Moral objectivity is an imperfect human quality. It does not require a perfect God's-eye view.

A perfect God's-eye view is impossible. Each of us understands the world through one mind situated in space and time, with one set of senses. Our understanding is limited. Our senses have a limited range and our minds have limited capacities. All that we do understand is mediated by our culture. Even those who believe in God recognise that we are not ourselves equal to God, and do not share his perfection (if he exists).

This may seem obvious, yet many common human ways of thinking ignore it. Those who claim to know the truth through divine revelation often seem to forget that, even if it is true that God is giving us messages, our understanding of those messages must be limited, human, and imperfect. It's not just that we don't have a hotline to truth via God, we couldn't have a hotline to truth via God. If all that religious believers have is "faith", then only very tentative and provisional conclusions could ever be built on it. Identifying a scripture, or a tradition, as a source of truth would have to be just as tentative, because the very identification of what to have faith in depends on nothing more dependable than faith.

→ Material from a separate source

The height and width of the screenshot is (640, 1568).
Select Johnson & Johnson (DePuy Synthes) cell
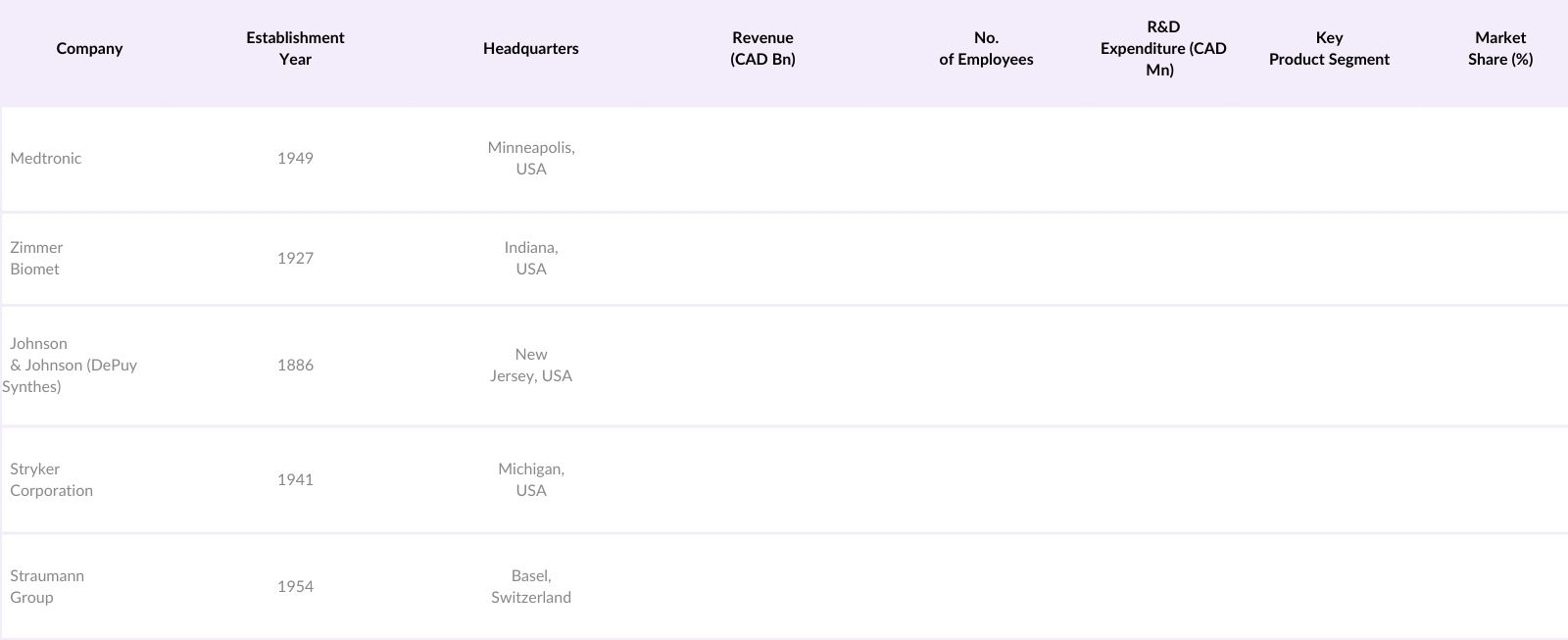point(69,366)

It is not only religious believers who often seem to assume that they have a God's eye view, though. It is also those who draw over-strong negative conclusions about the lack of justification for morality based only on uncertainty. Uncertainty is a justification for holding provisional beliefs, not definite ones which dismiss the grounds for morality. The most common basis for dismissing morality and thinking of it as merely subjective is the fact-value distinction. This is the belief that morality is in a different category of justification from scientific fact. Scientific fact is "objective", but morality merely "subjective". This is little more than a prejudice (though unfortunately one that is widespread amongst philosophers). A little closer examination of the justifications for both science and morality reveal that both are imperfect, both depend on limited human understanding, and both are justified to some extent but not perfectly. Different scientific claims differ in their degree of justification, and so do different moral claims.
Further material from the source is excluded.